Accessibility statement for it’s everyone’s journey
This website is run by the Department for Transport. We want as many people as possible to be able to use this website. For example, that means you should be able to:
- change colours, contrast levels and fonts
- zoom in up to 300% without the text spilling off the screen
- navigate most of the website using just a keyboard
- navigate most of the website using speech recognition software
- listen to most of the website using a screen reader (including the most recent versions of JAWS, NVDA and VoiceOver)
We’ve also made the website text as simple as possible to understand.
AbilityNet has advice on making your device easier to use if you are disabled.

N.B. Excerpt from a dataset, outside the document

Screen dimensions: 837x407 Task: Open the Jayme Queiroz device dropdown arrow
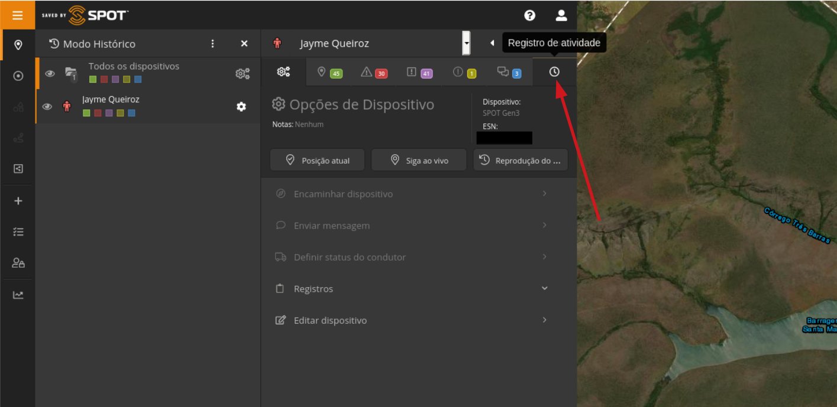point(466,44)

How accessible is this website?
We know some parts of this website are not fully accessible:
- you cannot modify the line height or spacing of text
- most older PDF documents are not fully accessible to screen reader software
- you cannot skip to the main content when using a screen reader
What to do if you cannot access parts of this website
If you need information on this website in a different format like accessible PDF, large print, easy read, audio recording or braille:
- email EveryonesJourney@dft.gov.uk
We’ll consider your request and get back to you in 3 days.
Reporting accessibility problems with this website
We’re always looking to improve the accessibility of this website. If you find any problems not listed on this page or think we’re not meeting accessibility requirements, contact: EveryonesJourney@dft.gov.uk
The Equality and Human Rights Commission (EHRC) is responsible for enforcing the Public Sector Bodies (Websites and Mobile Applications) (No. 2) Accessibility Regulations 2018 (the ‘accessibility regulations’). If you’re not happy with how we respond to your complaint, contact the Equality Advisory and Support Service (EASS).

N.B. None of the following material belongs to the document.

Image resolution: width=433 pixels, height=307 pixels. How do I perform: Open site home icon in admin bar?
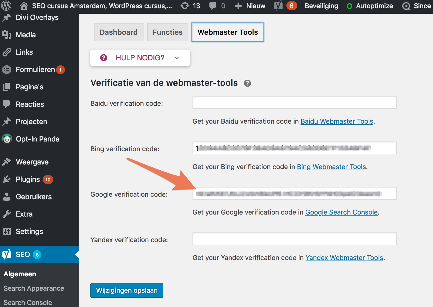tap(24, 6)
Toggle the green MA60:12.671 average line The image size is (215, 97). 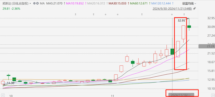[139, 3]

Technical information about this website’s accessibility
The Department for Transport is committed to making its website accessible, in accordance with the Public Sector Bodies (Websites and Mobile Applications) (No. 2) Accessibility Regulations 2018.
This website is partially compliant with the Web Content Accessibility Guidelines version 2.1 AA standard, due to the non-compliances listed below.
Non-compliance with the accessibility regulations
Some images do not have a text alternative, so people using a screen reader cannot access the information. This fails WCAG 2.1 success criterion 1.1.1 (non-text content).
We plan to add text alternatives for all images by September 2020. When we publish new content we’ll make sure our use of images meets accessibility standards.
Navigation and accessing information
There’s no way to skip the repeated content in the page header (for example, a ‘skip to main content’ option). This fails WCAG 2.1 success criterion 2.4.1 (bypass blocks).
It’s not always possible to change the device orientation from horizontal to vertical without making it more difficult to view the content. This fails WCAG 2.1 success criterion 1.3.4 (orientation).
It’s not possible for users to change text size without some of the content overlapping. This fails WCAG 2.1 success criterion 1.4.4 (resize text).
Interactive tools and transactions
Some of our interactive forms are difficult to navigate using a keyboard. For example, because some form controls are missing a ‘label’ tag.
Our forms are built and hosted through third party software and ‘skinned’ to look like our website. This fails WCAG 2.1 success criterion 1.3.1 (information and relationships).
We’ve assessed the cost of fixing the issues with navigation and accessing information, and with interactive tools and transactions. We believe that doing so now would be a disproportionate burden within the meaning of the accessibility regulations. We will make another assessment when the supplier contract is up for renewal, likely to be in one month.
Content that’s not within the scope of the accessibility regulations
PDFs and other documents
Many of our older PDFs don’t meet accessibility standards - for example, they may not be structured and tagged so they’re accessible for a screen reader. This doesn’t meet WCAG 2.1 success 2.4.10 (section headings) and and WCAG 2.1 success criterion 1.1.1 (non-text content).
Some of our PDFs and Word documents are essential to providing our services. For example, we have PDFs with information on how users can access our services, and forms published as Word documents. By September 2020, we plan to either fix these or replace them with accessible HTML pages.
The accessibility regulations do not require us to fix PDFs or other documents published before 23 September 2018 if they’re not essential to providing our services.
Any new PDFs or Word documents we publish will meet accessibility standards.
What we’re doing to improve accessibility
This statement was prepared on October 2019. It was last updated on October 2019.